Ziel der Aufgabe 1: Schreibe den folgenden Artikel über Zoom- und Fotoobjektive vollständig und Wort für Wort ab.

= = = =

Zoomobjektive werden manchmal, wegen ihrer variablen Brennweite, nach dem relativen Brennweitenbereich kategorisiert (z.B. Zoomobjektiv 1:3 oder 3x Zoom, der Zoomfaktor entspricht der größten Brennweite dividiert durch die kleinste Brennweite). Sie sind umso schwerer und teurer, je lichtstärker sie sind und je besser Abbildungsfehler korrigiert werden. Des Weiteren gibt es Zoomobjektive, die sich an professionelle Fotografen richten und über den ganzen Brennweiten-Bereich dieselbe (relativ kleine) Blendenzahl aufweisen (z.B. 2,8), anstatt dass sich mit zunehmender Brennweite die Blendenzahl vergrößert (z.B. 4 bis 5,6).

Nach Bauart

Grundkonstruktionen

Ein an einer DSLR montiertes Wechselobjektiv mit sehr flacher Bauweise, ein sogenanntes „Pancake“ (inkl. Streulichtblende)
Das 30-cm-Objektiv (1:2,5/75cm) der Satellitenkamera BMK 75 von Zeiss Oberkochen

Konstruktion von Fotoobjektiven

Schnittmodell eines Objektives.

Ein Fotoobjektiv kann aus einer Anzahl unterschiedlicher Elemente bestehen. Die ursprünglichste Form, bestehend aus einem Element, findet man in der Boxkamera „Brownie“ von Kodak. Komplexere Zoomobjektive können über 20 Linsen aufweisen, von denen teilweise manche aneinander fixiert sind und weitere Linsen gegeneinander verschiebbar sind.

= = = =

Ziel der Aufgabe 2: Gib alle Datensätze unten erneut aus und benenne dabei „FileZilla“ in „Firefox“ um. Alles andere bleibt unverändert.

= = = =

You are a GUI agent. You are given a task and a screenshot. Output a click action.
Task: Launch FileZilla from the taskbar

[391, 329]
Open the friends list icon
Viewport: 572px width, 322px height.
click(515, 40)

= = = =

Antwort zur Aufgabe 1:
Zoomobjektive werden manchmal, wegen ihrer variablen Brennweite, nach dem relativen Brennweitenbereich kategorisiert (z.B. Zoomobjektiv 1:3 oder 3x Zoom, der Zoomfaktor entspricht der größten Brennweite dividiert durch die kleinste Brennweite). Sie sind umso schwerer und teurer, je lichtstärker sie sind und je besser Abbildungsfehler korrigiert werden. Des Weiteren gibt es Zoomobjektive, die sich an professionelle Fotografen richten und über den ganzen Brennweiten-Bereich dieselbe (relativ kleine) Blendenzahl aufweisen (z.B. 2,8), anstatt dass sich mit zunehmender Brennweite die Blendenzahl vergrößert (z.B. 4 bis 5,6).

Nach Bauart

Grundkonstruktionen

Ein an einer DSLR montiertes Wechselobjektiv mit sehr flacher Bauweise, ein sogenanntes „Pancake“ (inkl. Streulichtblende)
Das 30-cm-Objektiv (1:2,5/75cm) der Satellitenkamera BMK 75 von Zeiss Oberkochen

Konstruktion von Fotoobjektiven

Schnittmodell eines Objektives.

Ein Fotoobjektiv kann aus einer Anzahl unterschiedlicher Elemente bestehen. Die ursprünglichste Form, bestehend aus einem Element, findet man in der Boxkamera „Brownie“ von Kodak. Komplexere Zoomobjektive können über 20 Linsen aufweisen, von denen teilweise manche aneinander fixiert sind und weitere Linsen gegeneinander verschiebbar sind.

Antwort zur Aufgabe 2:
You are a GUI agent. You are given a task and a screenshot. Output a click action.
Task: Launch Firefox from the taskbar

[391, 329]
Open the friends list icon
Viewport: 572px width, 322px height.
click(515, 40)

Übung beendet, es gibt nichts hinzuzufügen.